We previously reported that Justice Brown of Canada’s Federal Court had allowed a prohibition application by Bayer Inc against Fresenius Kabi Canada Ltd concerning Fresenius’s generic moxifloxacin hydrochloride (HCl) injection (Bayer’s AVELOX I.V.®) and Bayer’s Canadian Patent No. 2,192,418 claiming moxifloxacin HCl monohydrate (Bayer Inc v Fresenius Kabi Canada Ltd, 2016 FC 581, previously reported in the E-TIPS® newsletter).  Although he found that Fresenius’s non-infringement allegation was justified, Brown J determined that the NOA was defective for failing to adequately disclose the factual and legal basis for the non-infringement allegation. Consequently, he issued a Prohibition Order against Fresenius.  Fresenius brought a motion for reconsideration and also appealed to the Federal Court of Appeal.

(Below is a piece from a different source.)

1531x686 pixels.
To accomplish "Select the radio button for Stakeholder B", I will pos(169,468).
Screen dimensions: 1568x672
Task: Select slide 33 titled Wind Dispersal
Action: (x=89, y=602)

In its motion for reconsideration, Fresenius argued that the remedy of a Prohibition Order was inconsistent with the Reasons on the basis that the remedy was inconsistent with Justice Brown’s finding that the allegation of simple non-infringement was “the essence of Fresenius’ allegation” in the NOA and was justified.

Brown J dismissed Fresenius’s motion, finding that Fresenius was in effect rearguing the application and that his Reasons and Judgment were consistent.  He noted that it was for the Federal Court of Appeal to correct any errors in his Reasons and Judgment (Bayer Inc v Fresenius Kabi Canada Ltd, 2016 FC 970).